Data extracted from a collection:
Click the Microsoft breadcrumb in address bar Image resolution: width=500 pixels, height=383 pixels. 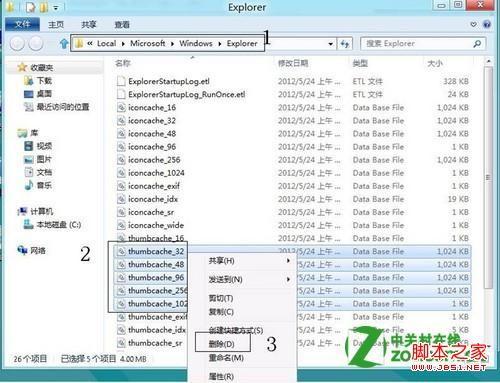[147, 44]
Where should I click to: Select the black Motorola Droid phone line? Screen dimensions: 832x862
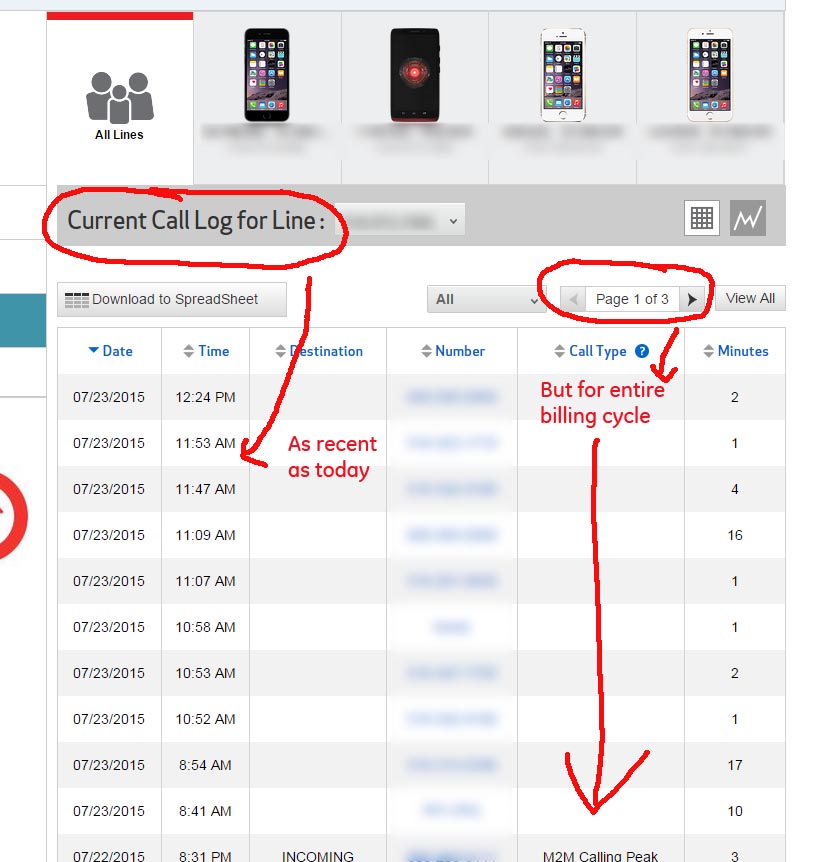(x=415, y=75)
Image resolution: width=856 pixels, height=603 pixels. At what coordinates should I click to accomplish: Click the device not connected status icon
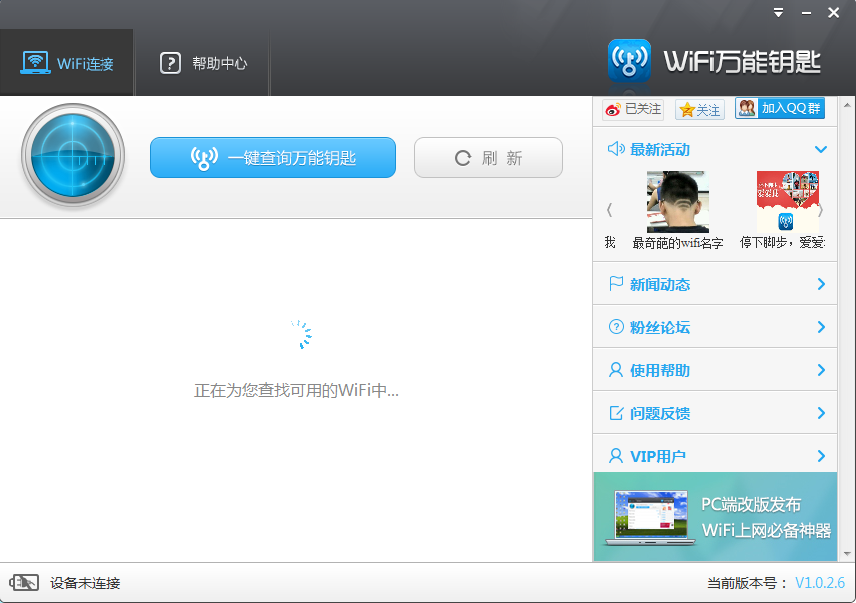pyautogui.click(x=23, y=582)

THE PROBLEM: In the entries above, find the line containing "Image resolution: width=856", then please retype it and every line after it through the last, exactly as written, omitting pictures.

SOLVED PROBLEM:
Image resolution: width=856 pixels, height=603 pixels. At what coordinates should I click to accomplish: Click the device not connected status icon
pyautogui.click(x=23, y=582)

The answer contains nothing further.